Cuyahoga Community College is on the brink of a new chapter. Current president Alex Johnson is set to retire after nine years at the institution.
Three finalists are vying to take his place: Michael Baston, president of New York’s Rockland Community College; Annette Parker, president of Minnesota’s South Central College; and Colette Pierce Burnette, president of Huston-Tillotson University in Texas.
Whichever candidate is selected will inherit an institution, like its peers nationwide, that’s been hit hard by the COVID-19 pandemic. Emerging from this chapter is one of the biggest challenges for the college, according to Victor Ruiz, the executive director of Esperanza Inc. and a Tri-C board member who’s chairing its presidential search advisory committee.
“How do we come out of that to ensure the college continues on its path that it’s always been — being an innovative institution, providing workforce solutions, and being a place of choice and access of higher ed for Cuyahoga County?” he said.
Enrollment woes have been amplified during the past two years at Tri-C. Community colleges fared the worst in terms of enrollment drops nationwide. The pandemic’s impacts disproportionately affected both women and people of color, groups that make up the bulk of community college enrollments. Tri-C’s full-time enrollment fell 19% in the fall of 2020 and 8% a year later, coming in at about 9,000 students in fall 2021.
Ruiz listed additional institutional priorities the next leader will have to tackle. There’s figuring out how to meet local workforce needs amid the Great Resignation and making sure the college is on good financial footing.
Officials have been busy since Johnson — a beloved leader who leaves “big shoes to fill,” per Ruiz — announced his retirement in October 2021. The college is paying national firm AGB Search $80,000 to facilitate the process.
“When you think about community colleges in the nation, it is certainly well-regarded and well-respected as one of the top community colleges,” Jeanne Jacobs, an executive search consultant with the firm, said of Tri-C.
Nearly 30 candidates applied. Seven were invited to virtual interviews, and out of that group, the final three were invited to campus earlier this month for various in-person interviews, meetings and town hall events.

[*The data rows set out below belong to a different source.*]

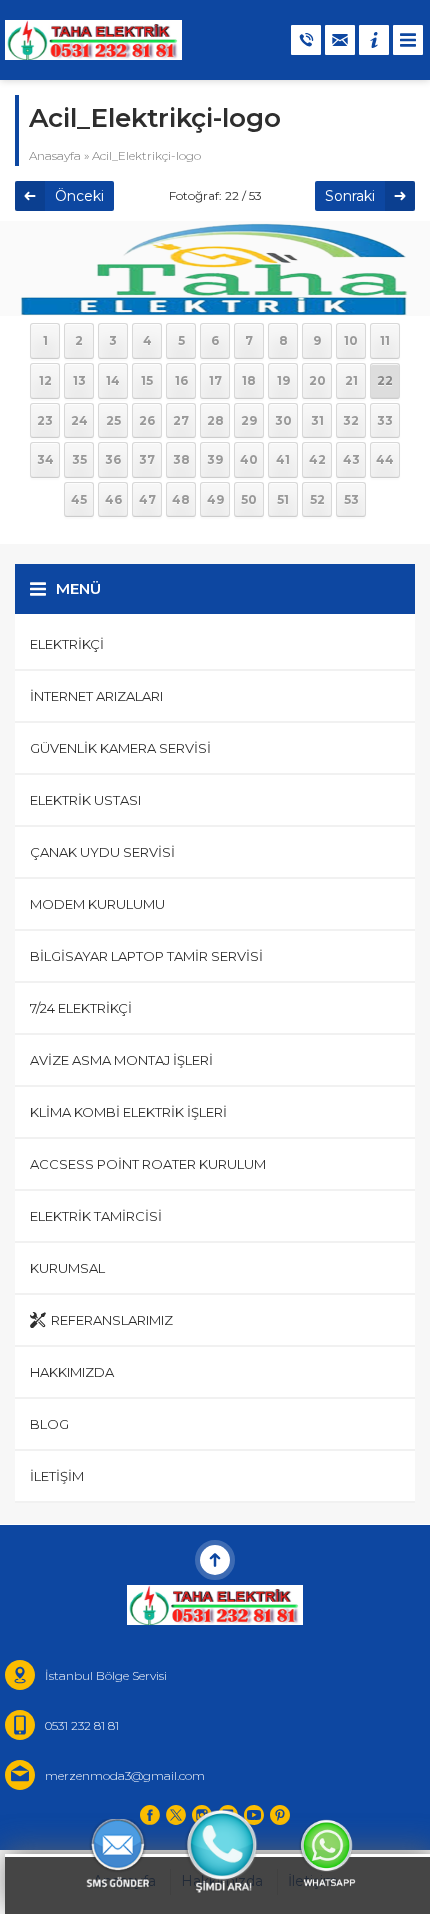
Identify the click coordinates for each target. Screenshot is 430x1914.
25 (113, 420)
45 (79, 499)
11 (385, 340)
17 (215, 380)
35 (79, 459)
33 (385, 420)
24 (79, 420)
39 (215, 459)
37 (147, 459)
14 (113, 380)
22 (385, 380)
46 (113, 499)
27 (181, 420)
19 (283, 380)
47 (147, 499)
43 (351, 459)
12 (45, 380)
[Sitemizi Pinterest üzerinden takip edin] (280, 1815)
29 (249, 420)
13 (79, 380)
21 (351, 380)
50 (249, 499)
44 (385, 459)
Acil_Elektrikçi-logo (146, 155)
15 (147, 380)
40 (249, 459)
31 (317, 420)
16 (181, 380)
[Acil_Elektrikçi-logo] (215, 303)
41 (283, 459)
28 (215, 420)
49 (215, 499)
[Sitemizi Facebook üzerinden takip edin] (150, 1815)
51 (283, 499)
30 (283, 420)
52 (317, 499)
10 (351, 340)
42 (317, 459)
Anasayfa (55, 155)
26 (147, 420)
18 (249, 380)
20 (317, 380)
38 (181, 459)
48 (181, 499)
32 (351, 420)
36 (113, 459)
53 (351, 499)
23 (45, 420)
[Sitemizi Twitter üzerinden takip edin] (176, 1815)
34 (45, 459)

In a region where the majority of college presidents are white men, the Tri-C search committee and finalist pool were notably diverse. The 22 members of the committee represent a variety of races, genders, experiences and jobs. All three of the finalists for the job are Black. Two are women.
Diversity was specifically taken into account in the process, says board member Ruiz. They selected a search firm with a proven track record of sourcing diverse candidates. It was embedded in the process of the questions candidates were asked and how they were evaluated.
The college itself is one of the most diverse institutions in Northeast Ohio. Nearly 40% of its students are nonwhite, and 61% percent are women.
“We want to make sure that we are truly representative of the individuals that we serve, and we know that people want to see themselves in their leadership,” said Ruiz. “We also know that our students demand diversity and intersectionality and equity.”
Getting the Tri-C job would be a homecoming for Pierce Burnette. She grew up in Cleveland’s Lee-Harvard neighborhood, graduated from the Cleveland Metropolitan School District’s John F. Kennedy High School and earned a bachelor’s degree in engineering from Ohio State University. She’s set to retire from Huston-Tillotson, a private HBCU, at the end of June.
“My approach, what I’ve learned there in Austin, Texas, would be transplanted easily into Ohio,” Pierce Burnette said at her town hall event.
Baston, the president of Rockland Community College, isn’t from Cleveland. He’s visited, though, including what he dubbed during his town hall as a “secret shopper” trip. Baston and his wife came to the area recently and posed as parents of a prospective Tri-C student.
The pair went to all of Tri-C’s four campuses. They also hit up local restaurants — a Perkins, a Cracker Barrel, the Marble Room — and talked to the wait staff: Hey, what have you heard of Tri-C? They wanted to get a true sense of the community, Baston said, one that wasn’t gleaned strictly from information passed along during interviews or by flipping through brochures.
“I believe you have the ability, we have the ability, to be the most consequential community college in the country,” he said.
Parker, the president of South Central College in Minnesota, said the city of Cleveland would be a playground for her due to the level of community engagement. She told the crowd during her town hall about how her research has been on public-private partnerships.
“I know about what’s going on (with) all the different sectors of the economy here and how important they are, but Cuyahoga Community College is an important player in the long-term sustainability in the global competitiveness of this region,” she said.
The board is now set to receive feedback from the college community before announcing its decision in May.
Amy Morona covers higher education for Crain’s Cleveland Business, in partnership with Open Campus. This story is part of Crain’s Cleveland Forum coverage, which is sponsored by The Joyce Foundation.